By Stuart Kerr, Technology Correspondent
Published: 07/08/2025
Last Updated: 07/08/2025
Contact: liveaiwire@gmail.com | Twitter: @LiveAIWire
Author Bio: About Stuart Kerr
Meta has publicly refused to sign the European Union’s Code of Practice for General-Purpose AI (GPAI), breaking ranks with other major tech firms such as Microsoft and Google. The move has reignited debate over how AI should be regulated across borders and whether voluntary frameworks can meaningfully shape the behaviour of companies operating frontier AI models.
According to The Verge, Meta claims that the EU’s Code introduces obligations that could “stifle innovation” and expose proprietary data to unnecessary scrutiny. The company, through policy executive Joel Kaplan, argues that while it supports safety and ethics, the current version of the Code is too vague and could lead to overlapping or inconsistent compliance demands.
The Code, published by the European Commission, sets expectations in three key areas: transparency, copyright compliance, and model safety. It requires general-purpose AI developers to provide plain-language documentation about how their models function and to take steps to prevent bias and misinformation. It also includes commitments around licensing training data and watermarking synthetic content—principles that Microsoft has already endorsed, as noted in PPC Land’s coverage.
For many observers, Meta’s rejection highlights a broader rift within the tech industry. Some firms are racing to self-regulate in advance of the EU’s AI Act, while others, like Meta, appear to be resisting the shift toward preemptive accountability. This contrast is stark when viewed through the lens of our earlier report on AI Regulation Crossroads, where we explored how regulatory clarity is becoming a strategic differentiator in global markets.

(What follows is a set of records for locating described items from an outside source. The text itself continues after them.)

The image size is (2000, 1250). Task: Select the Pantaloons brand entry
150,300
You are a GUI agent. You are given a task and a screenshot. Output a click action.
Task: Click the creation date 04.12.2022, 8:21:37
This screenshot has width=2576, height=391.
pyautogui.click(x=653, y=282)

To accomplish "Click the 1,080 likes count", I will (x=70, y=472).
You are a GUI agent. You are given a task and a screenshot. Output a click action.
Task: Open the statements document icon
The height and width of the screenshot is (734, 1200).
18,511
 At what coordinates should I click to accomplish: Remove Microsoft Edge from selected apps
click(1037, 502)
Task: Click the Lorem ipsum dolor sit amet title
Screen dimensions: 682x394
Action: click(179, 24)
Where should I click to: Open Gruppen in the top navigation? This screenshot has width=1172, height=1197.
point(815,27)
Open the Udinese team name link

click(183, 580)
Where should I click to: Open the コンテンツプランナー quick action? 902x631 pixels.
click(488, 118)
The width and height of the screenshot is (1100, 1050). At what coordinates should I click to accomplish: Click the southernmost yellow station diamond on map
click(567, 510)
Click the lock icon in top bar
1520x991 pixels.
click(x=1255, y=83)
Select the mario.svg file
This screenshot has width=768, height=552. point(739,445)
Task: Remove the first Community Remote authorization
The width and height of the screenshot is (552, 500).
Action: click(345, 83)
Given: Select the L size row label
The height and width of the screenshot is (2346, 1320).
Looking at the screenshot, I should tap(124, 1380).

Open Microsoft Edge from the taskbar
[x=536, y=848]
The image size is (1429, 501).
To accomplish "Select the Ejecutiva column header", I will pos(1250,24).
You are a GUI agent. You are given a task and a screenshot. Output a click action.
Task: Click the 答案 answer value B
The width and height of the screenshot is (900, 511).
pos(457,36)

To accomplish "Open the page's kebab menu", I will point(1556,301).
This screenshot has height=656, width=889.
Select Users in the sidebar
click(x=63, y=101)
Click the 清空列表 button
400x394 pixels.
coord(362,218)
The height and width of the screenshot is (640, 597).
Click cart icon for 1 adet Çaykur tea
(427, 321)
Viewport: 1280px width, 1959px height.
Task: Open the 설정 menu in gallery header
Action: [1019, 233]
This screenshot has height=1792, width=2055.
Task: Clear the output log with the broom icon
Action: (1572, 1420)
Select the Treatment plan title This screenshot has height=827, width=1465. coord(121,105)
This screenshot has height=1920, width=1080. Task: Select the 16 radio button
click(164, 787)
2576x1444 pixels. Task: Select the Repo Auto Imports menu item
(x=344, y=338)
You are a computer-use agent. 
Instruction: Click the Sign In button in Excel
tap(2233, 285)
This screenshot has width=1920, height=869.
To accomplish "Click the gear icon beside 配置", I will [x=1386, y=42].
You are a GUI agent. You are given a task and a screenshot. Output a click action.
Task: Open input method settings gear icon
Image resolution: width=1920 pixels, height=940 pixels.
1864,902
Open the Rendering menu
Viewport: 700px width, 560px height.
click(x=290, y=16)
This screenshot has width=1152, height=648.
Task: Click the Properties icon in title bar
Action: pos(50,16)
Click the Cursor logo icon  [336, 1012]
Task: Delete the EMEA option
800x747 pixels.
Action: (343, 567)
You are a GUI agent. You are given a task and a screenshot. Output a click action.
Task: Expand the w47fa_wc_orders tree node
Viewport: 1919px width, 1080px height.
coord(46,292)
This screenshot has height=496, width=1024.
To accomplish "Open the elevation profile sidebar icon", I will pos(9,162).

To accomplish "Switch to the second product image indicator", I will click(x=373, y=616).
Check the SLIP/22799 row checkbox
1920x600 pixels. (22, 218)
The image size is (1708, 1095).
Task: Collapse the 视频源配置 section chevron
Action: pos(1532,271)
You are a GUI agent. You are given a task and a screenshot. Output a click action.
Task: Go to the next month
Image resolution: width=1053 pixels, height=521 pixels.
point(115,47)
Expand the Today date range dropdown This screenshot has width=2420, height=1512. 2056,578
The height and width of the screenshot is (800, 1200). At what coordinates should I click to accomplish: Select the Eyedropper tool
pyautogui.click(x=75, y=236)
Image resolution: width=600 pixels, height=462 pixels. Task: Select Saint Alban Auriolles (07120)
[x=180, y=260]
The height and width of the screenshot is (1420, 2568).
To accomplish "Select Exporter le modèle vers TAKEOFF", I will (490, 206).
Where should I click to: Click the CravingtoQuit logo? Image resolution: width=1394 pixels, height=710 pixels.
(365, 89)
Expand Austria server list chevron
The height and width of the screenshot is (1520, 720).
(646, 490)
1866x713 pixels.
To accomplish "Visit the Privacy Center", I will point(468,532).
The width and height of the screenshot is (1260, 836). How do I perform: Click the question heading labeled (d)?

Transparency is perhaps the most contested pillar of the Code. As discussed in our feature on AI Guardrails, developers are increasingly expected to disclose training inputs, fine-tuning protocols, and ethical constraints. Meta’s position is that such disclosure could endanger competitive advantage and oversimplify how AI decision-making actually works.
There are also concerns around copyright. Under the Code, AI companies must document whether copyrighted materials were used in training and, where applicable, demonstrate licensing agreements. This echoes long-standing critiques of generative AI voiced in The AI Identity Crisis, which questioned the boundary between public data use and creative exploitation.
A joint review by CADE Project underscores these tensions. While Meta frames its rejection as a defence of innovation, regulators and civil society groups worry the decision signals a broader reluctance to accept guardrails for AI development.
Meanwhile, Microsoft has embraced the EU framework. A Microsoft compliance PDF published earlier this year outlines the prohibited AI practices the company has pledged to avoid—including mass surveillance, manipulation, and discrimination—many of which align closely with the Code’s ethics clauses.
The divide may ultimately reflect divergent business models. Meta’s core platforms rely heavily on personalisation and data-driven content delivery, while Microsoft’s enterprise model offers more room for regulation-aligned infrastructure.
A broader view, summarised in TechRepublic, suggests that companies signing the Code will enjoy greater alignment with the forthcoming EU AI Act. Those opting out, like Meta, risk reputational harm or even exclusion from key procurement opportunities under the upcoming legal framework.
The debate now extends far beyond Brussels. It signals the beginning of an era where tech companies must choose between embracing enforceable transparency or risking regulatory collision. The outcome may define not just the next generation of AI, but the ethical foundations upon which it is built.